24 février 2024 :
Résumé :
Rose fête ses neuf ans et déguste une part du gâteau au citron confectionné pour l’occasion par sa mère. Quoique délicieux au départ, elle y détecte toutefois des saveurs complexes qui la troublent et la contrarient. Depuis ce jour, il n’est pas un plat, pas un aliment qu’elle ingère qui ne lui procure des émotions intenses, contrastées, souvent négatives. Pour Rose, la nourriture a le goût de ce que ressentent les gens qui la fabriquent ou qui se contentent de la manipuler ou de la transporter. Par ce prisme, elle prend conscience des dysfonctionnements propres à son environnement familial : une mère frustrée qui entretient une relation durable avec un amant, un père déconnecté, un frère brillant dans les études mais solitaire… Parviendra-t-elle, en grandissant et à l’âge adulte, à trouver, en dépit de ce don culinaire dont elle cherche pourtant à se débarrasser, de sa propre place dans le monde ?
Avis :
Ça parle de gâteau, ça parle de glaçage au chocolat, ça parle de cookies aux pépites de chocolat, ça parle aussi de beurre de cacahuète, de sandwich, de spaghettis et de plats salés à la sauce américaine et surtout, ça parle des émotions provoquées par le goût. Les ressentis, propres à tout à un chacun, que l’on soit un bec sucré ou un bec salé. Dans ce roman d’apprentissage et de quête, écrit avec fluidité et dans un style qui tient le lecteur dans l’attention et l’envie de poursuivre page après page l’évolution de Rose dans son quotidien et dans sa manière d’envisager son environnement de vie et le monde, l’auteure se fait l’apôtre du bon et du mauvais goût, notions qui relèvent de la subjectivité. Surtout, elle va au-delà en apportant à son récit tous les ingrédients nécessaires pour créer une atmosphère fantasque, débordante d’imagination : du don culinaire de Rose découle des découvertes d’un père qui a peur d’être confronté au don dont il a hérité dans les hôpitaux, d’un frère qui lui, se transforme en meuble, d’un grand-père paternel lui-même doté d’un sens olfactif particulièrement prégnant…

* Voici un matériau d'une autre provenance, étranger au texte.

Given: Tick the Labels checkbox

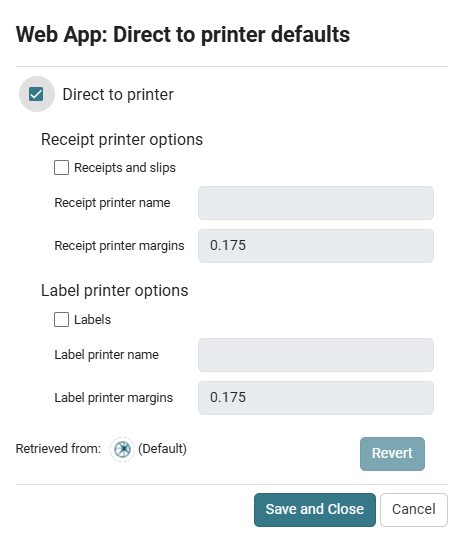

Rose ne peut manger sans être immédiatement connectée – et servir ainsi, à ses dépens, de caisse de résonance, de punching-ball ou de boomerang – aux émotions directes et indirectes des personnes en lien elles aussi direct ou indirect avec ladite nourriture (qu’elles l’aient fabriqué, ou empaquetée, ou transportée, ou livrée, voire même uniquement vendue). La nourriture dégorge de désespoir, de colère, de frustration, de haine, de dépit, de résignation, moins souvent d’émotions ou de ressentis positifs et enthousiastes. Super-pouvoir, ou don, Rose aimerait en être débarrassée et pouvoir vivre naturellement, simplement, sans appréhender l’heure des repas qui approchent, d’autant plus que, dans son entourage, tout le monde a l’air d’apprécier ce qu’il y a dans l’assiette, personne ne se pose de questions…
Un roman où le gâteau au citron est désespéré, les cookies sont en colère ou pressés, les sandwichs en manque d’amour. Un roman où la solitude sclérose l’être au point d’en devenir figé comme un meuble. Un roman qui, finalement, interroge nos relations avec le réel et incite à lutter contre l’inertie, qui reconnecte aux cinq sens, aux émotions, pour (re)vivre !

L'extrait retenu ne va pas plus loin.